* Your task *
Lines containing the word "icon" are to be copied from the data below.

* Material for this task *
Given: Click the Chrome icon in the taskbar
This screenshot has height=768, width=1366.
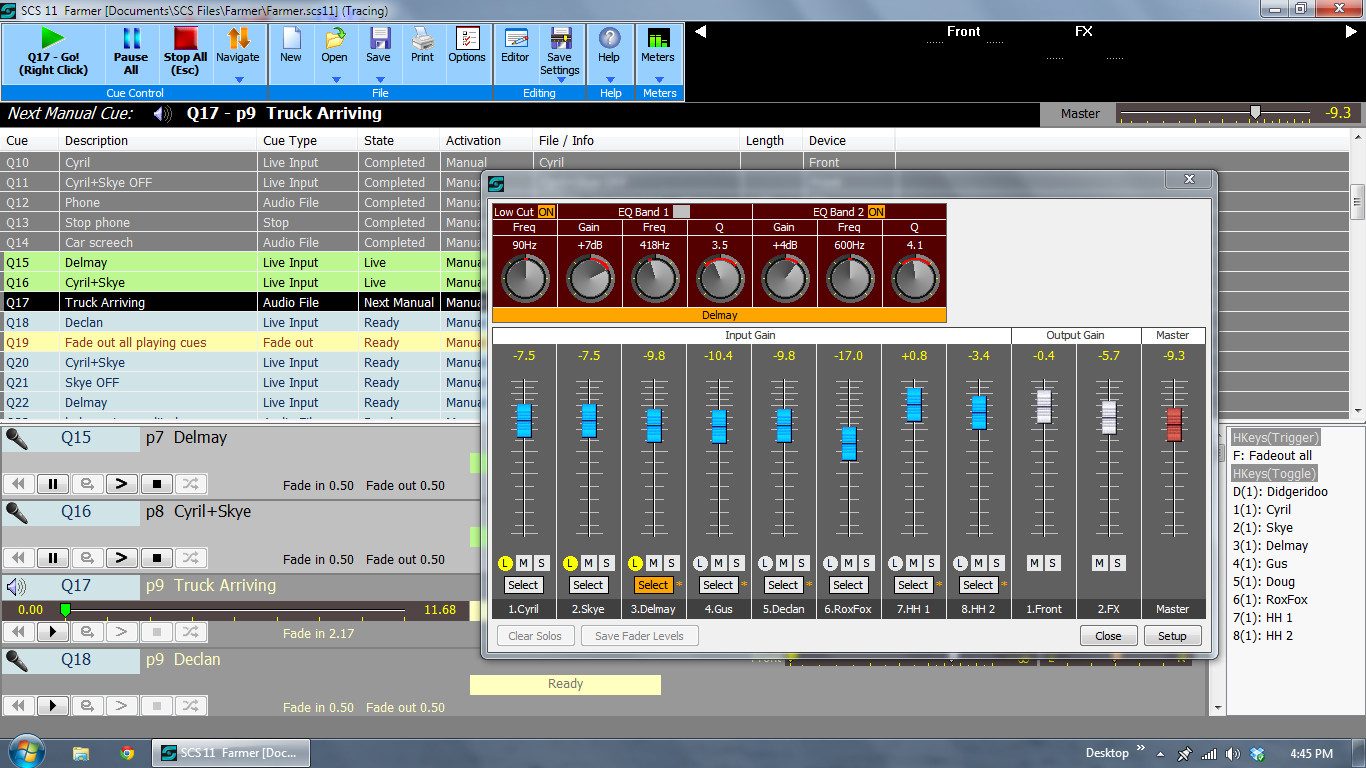Looking at the screenshot, I should point(127,753).
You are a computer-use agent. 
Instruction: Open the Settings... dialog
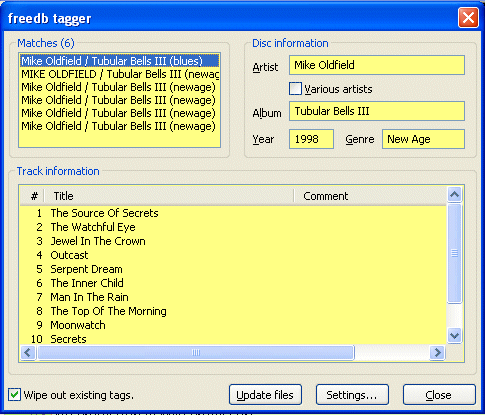pos(352,395)
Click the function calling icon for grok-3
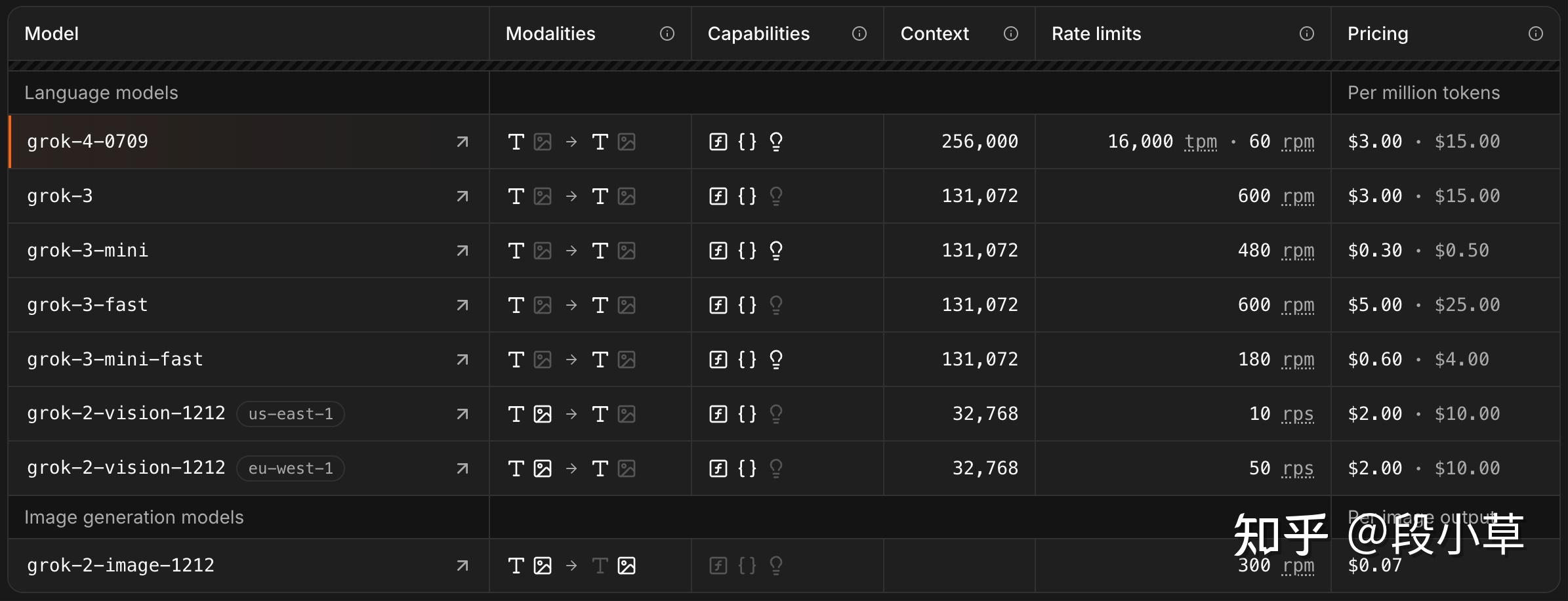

* Output of the exercise *
Given: Click the Chrome icon in the taskbar
Click the function calling icon for grok-3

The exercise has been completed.